Von Seiten des israelischen Premiers Benjamin Netanjahu ist immer noch von der Eliminierung der Hamas die Rede. US-Präsident Biden hat das Ganze heruntergeschraubt, um Netanjahu den neuen Waffenstillstands-Vorschlag schmackhaft zu machen und spricht davon, dass es Israel geschafft habe, die Kapazitäten der Hamas so weit zerstört zu haben, dass ein weiterer 7. Oktober nicht mehr möglich sei.
Unrealistische Kriegsziele
Eines ist klar. Wenn Israel sich auf den Deal einlässt, dann hat es seine ursprünglichen Kriegsziele von der Zerstörung der Hamas aufgegeben. Sie waren ohnehin von Anfang an unrealistisch. Laut einem Bericht von Politico vom letzten Monat, der sich auf Aussagen aus US-Geheimdienstkreisen stützt, sollen bisher dahin gerade einmal ein Drittel der Hamas-Kämpfer, die seit dem 7. Oktober aktiv waren, getötet worden sein, während 65 Prozent der von der Hamas verwendeten Tunnel noch intakt seien und die Hamas in den letzten sieben Monaten tausende neue Kämpfer rekrutiert habe.
Ursprünglich hatte Netanjahu seine jüngste Militäroffensive gegen die Stadt Rafah auch damit gerechtfertigt, dort die vermeintlich letzten vier Hamas-Bataillone auszulöschen. Es sollte so etwas wie seine letzte Karte sein, die er bei der israelischen Militäroffensive in Gaza ausspielt.
Dies hat bisher aber nur dafür gesorgt, dass nach UN-Angaben erneut eine Million Menschen aus Rafah vertrieben wurden. Aber statt die Hamas in Rafah endgültig zu zerstören, hat sich die israelische Armee erneut wieder mit der Hamas im Jabaliya-Flüchtlingslager im Norden des Gazastreifens in Kämpfe verstrickt.

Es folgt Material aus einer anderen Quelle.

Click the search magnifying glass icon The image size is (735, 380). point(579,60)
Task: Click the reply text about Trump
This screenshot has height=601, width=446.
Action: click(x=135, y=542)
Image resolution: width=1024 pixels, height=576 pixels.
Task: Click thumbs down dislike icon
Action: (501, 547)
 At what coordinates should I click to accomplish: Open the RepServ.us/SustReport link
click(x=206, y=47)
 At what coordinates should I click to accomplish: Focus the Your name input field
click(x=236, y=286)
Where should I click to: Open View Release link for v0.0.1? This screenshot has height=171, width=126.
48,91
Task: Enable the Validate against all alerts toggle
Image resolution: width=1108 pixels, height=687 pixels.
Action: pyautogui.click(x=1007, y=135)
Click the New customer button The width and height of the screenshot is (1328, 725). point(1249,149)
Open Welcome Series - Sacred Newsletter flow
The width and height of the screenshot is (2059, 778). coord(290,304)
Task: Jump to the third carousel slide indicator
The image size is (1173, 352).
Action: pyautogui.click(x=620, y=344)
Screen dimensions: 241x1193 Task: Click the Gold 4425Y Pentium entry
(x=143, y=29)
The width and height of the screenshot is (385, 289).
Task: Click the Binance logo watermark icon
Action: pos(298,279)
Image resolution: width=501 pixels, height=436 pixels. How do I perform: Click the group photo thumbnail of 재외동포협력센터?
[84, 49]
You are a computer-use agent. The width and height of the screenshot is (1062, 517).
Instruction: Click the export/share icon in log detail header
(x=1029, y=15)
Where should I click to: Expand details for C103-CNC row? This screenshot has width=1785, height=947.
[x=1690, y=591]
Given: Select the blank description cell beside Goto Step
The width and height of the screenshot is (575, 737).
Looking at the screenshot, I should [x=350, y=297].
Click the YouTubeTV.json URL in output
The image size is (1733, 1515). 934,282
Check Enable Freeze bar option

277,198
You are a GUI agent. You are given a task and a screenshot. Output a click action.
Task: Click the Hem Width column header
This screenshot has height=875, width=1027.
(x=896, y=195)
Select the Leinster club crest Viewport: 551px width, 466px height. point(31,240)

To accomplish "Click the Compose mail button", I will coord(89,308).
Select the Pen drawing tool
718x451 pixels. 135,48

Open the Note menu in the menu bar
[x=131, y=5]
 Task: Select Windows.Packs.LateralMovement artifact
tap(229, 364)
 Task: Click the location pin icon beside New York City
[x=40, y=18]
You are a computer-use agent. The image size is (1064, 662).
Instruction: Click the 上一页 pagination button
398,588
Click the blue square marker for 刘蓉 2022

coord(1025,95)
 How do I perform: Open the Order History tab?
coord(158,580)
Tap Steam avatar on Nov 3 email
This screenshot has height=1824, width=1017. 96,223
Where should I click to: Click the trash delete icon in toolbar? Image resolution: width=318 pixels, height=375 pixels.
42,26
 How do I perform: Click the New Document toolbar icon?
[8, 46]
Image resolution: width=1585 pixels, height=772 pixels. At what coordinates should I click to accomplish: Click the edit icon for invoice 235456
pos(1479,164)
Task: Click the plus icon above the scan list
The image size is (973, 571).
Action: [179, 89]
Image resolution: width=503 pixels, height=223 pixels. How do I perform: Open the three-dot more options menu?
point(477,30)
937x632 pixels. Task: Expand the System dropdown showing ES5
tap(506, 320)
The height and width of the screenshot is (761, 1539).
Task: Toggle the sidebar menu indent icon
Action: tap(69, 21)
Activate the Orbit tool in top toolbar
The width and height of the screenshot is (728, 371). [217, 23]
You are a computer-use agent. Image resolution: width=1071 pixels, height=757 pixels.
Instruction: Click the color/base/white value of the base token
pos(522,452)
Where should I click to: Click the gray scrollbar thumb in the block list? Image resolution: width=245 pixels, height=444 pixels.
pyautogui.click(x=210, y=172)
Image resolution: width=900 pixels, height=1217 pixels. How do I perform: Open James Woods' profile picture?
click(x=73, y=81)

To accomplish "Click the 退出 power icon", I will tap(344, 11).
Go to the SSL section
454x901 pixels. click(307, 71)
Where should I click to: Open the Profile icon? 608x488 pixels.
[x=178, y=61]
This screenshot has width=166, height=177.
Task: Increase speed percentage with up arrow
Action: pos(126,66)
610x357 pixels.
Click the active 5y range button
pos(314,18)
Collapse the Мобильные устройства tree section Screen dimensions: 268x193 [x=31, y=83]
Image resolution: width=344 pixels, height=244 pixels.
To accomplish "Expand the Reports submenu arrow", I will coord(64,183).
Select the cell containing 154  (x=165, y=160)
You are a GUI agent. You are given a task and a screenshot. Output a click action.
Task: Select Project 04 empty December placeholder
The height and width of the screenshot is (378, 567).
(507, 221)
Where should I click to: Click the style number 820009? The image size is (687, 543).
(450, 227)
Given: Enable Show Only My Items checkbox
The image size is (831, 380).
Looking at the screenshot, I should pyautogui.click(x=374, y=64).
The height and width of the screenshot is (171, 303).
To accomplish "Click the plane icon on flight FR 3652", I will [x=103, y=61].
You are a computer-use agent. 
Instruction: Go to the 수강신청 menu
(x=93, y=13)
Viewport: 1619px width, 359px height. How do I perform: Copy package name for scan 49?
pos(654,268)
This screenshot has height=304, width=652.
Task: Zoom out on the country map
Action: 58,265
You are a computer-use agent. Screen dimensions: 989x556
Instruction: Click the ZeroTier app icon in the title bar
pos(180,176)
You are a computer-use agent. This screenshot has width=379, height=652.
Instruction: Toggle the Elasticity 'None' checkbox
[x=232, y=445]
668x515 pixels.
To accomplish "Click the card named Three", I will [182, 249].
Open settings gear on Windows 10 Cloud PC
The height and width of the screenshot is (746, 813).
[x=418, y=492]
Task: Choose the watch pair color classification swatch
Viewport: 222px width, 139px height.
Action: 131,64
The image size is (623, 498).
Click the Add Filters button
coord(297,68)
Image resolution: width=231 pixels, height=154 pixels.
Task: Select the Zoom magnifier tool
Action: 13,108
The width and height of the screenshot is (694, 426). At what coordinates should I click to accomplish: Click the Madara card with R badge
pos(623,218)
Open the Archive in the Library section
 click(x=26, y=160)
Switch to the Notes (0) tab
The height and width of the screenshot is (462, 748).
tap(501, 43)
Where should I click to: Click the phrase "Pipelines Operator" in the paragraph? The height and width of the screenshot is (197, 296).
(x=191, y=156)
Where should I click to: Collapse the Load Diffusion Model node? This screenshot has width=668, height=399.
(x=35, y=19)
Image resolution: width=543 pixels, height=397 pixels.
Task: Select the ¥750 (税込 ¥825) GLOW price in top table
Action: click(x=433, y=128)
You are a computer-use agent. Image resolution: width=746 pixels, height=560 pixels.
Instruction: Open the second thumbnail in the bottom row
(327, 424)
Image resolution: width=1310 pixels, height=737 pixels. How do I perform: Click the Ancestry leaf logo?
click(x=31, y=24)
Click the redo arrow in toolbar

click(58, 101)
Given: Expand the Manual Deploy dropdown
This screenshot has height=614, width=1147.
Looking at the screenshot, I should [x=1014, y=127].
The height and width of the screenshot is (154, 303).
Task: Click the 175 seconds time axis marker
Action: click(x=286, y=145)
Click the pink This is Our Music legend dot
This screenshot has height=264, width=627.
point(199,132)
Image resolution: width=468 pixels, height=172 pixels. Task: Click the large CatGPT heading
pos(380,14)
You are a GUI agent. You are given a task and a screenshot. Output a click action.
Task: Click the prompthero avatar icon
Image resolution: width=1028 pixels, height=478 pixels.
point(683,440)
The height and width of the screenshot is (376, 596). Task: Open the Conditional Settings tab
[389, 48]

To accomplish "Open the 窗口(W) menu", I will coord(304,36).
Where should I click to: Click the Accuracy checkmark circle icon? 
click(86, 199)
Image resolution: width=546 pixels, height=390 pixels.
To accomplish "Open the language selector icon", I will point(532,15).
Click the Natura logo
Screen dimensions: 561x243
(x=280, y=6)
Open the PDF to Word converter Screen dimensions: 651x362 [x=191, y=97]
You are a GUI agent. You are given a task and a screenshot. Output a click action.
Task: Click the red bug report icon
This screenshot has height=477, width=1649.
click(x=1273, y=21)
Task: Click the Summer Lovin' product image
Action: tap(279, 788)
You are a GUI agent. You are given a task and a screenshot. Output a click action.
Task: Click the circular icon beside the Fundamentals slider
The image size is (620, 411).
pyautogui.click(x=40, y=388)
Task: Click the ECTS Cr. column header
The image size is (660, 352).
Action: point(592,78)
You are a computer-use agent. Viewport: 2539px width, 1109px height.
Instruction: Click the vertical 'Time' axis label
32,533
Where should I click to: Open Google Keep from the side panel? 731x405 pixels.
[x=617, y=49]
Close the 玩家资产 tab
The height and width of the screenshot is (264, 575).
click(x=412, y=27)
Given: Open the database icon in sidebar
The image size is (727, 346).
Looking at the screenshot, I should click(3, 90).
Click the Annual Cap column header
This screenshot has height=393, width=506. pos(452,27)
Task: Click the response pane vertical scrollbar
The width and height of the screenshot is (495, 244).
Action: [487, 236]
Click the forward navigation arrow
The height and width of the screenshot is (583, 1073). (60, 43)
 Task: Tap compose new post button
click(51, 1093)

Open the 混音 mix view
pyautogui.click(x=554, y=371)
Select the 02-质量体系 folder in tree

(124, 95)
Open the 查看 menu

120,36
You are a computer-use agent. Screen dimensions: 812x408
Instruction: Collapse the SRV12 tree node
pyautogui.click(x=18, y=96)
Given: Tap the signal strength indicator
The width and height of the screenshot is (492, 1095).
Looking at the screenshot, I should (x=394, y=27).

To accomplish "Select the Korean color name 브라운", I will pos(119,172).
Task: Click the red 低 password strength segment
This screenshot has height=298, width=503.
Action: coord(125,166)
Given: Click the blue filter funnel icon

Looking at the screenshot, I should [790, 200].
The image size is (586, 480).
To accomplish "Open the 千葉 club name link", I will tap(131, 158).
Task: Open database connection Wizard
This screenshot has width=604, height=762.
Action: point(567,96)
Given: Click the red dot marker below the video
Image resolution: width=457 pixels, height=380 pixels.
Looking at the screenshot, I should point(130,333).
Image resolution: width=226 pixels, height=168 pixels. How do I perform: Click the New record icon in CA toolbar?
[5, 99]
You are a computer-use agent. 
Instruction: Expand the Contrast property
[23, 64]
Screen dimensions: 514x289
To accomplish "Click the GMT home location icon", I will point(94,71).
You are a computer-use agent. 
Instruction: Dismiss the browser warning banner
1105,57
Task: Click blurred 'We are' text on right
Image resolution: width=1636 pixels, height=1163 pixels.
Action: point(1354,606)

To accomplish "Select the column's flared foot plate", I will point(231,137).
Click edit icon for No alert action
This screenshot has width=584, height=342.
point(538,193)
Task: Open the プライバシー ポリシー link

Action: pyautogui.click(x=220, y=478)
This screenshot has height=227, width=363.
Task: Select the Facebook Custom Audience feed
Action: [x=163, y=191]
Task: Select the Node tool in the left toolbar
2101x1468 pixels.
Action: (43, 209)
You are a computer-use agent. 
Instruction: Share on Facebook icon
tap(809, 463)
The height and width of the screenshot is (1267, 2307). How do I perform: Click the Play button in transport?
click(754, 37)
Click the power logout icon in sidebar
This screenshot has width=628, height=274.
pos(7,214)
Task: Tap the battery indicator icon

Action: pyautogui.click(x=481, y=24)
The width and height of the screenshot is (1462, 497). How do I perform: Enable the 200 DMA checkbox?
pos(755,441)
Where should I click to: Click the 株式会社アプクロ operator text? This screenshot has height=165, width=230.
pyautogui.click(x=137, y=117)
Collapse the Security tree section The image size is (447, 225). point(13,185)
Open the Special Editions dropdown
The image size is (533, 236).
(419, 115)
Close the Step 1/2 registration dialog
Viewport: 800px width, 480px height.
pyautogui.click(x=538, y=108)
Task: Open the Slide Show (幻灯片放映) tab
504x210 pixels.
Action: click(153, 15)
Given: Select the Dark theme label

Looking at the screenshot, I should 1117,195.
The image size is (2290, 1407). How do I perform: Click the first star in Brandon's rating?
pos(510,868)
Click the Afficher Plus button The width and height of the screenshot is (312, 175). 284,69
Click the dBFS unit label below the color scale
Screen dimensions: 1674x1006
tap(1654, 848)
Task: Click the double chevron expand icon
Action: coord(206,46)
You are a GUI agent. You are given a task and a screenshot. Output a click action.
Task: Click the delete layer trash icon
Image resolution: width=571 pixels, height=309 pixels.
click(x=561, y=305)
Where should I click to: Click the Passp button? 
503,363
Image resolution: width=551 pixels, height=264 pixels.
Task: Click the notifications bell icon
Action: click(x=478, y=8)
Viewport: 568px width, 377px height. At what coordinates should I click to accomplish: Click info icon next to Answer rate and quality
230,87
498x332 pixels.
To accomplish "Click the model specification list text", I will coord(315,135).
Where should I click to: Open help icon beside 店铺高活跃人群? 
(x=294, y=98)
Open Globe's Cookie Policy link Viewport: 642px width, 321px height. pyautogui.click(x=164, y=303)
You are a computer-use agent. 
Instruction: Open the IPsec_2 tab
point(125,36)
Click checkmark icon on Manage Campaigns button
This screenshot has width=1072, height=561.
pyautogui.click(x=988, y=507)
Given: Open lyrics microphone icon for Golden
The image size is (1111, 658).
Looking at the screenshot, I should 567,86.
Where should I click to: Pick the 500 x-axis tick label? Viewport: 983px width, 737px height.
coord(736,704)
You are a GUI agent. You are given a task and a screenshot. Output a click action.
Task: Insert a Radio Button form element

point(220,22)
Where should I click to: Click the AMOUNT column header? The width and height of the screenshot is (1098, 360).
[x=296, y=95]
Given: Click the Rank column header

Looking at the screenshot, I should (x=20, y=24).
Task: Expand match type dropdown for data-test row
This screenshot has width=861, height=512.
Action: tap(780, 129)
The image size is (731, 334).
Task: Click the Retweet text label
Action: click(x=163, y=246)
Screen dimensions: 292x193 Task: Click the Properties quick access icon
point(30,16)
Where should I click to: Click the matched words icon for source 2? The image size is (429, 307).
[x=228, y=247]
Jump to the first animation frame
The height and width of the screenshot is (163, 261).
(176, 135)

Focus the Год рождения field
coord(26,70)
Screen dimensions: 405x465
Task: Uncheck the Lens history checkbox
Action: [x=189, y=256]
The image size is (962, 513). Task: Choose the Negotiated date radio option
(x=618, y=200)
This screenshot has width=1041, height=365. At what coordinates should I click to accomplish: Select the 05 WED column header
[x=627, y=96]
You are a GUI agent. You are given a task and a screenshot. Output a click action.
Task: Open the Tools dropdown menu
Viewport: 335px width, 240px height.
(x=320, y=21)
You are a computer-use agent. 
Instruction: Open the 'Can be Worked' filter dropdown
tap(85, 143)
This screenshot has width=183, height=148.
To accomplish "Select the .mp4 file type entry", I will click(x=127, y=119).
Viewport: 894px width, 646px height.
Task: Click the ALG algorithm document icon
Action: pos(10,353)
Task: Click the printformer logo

Es waren die bisher heftigsten seit Beginn des Krieges, in einem Gebiet, das die israelische Armee vor Monaten als "unter Kontrolle" erklärt hatte. Inzwischen hat sich die israelische Armee auch dort wieder zurückgezogen. Es ist nur eine Frage der Zeit, bis die Hamas dort wieder einzieht. Alle Versuche der israelischen Armee, die Hamas zu zerstören, gleichen jemandem, der Wasser aus einem löchrigen Boot schöpft.
Pläne für die Nachkriegszeit
Es ist ein Problem, wie es vielen Militärs immer wieder begegnet. Sie werden von der Politik in einen Krieg geschickt, melden große Anfangserfolge und dann hat die Politik für sie keine Exitstrategie.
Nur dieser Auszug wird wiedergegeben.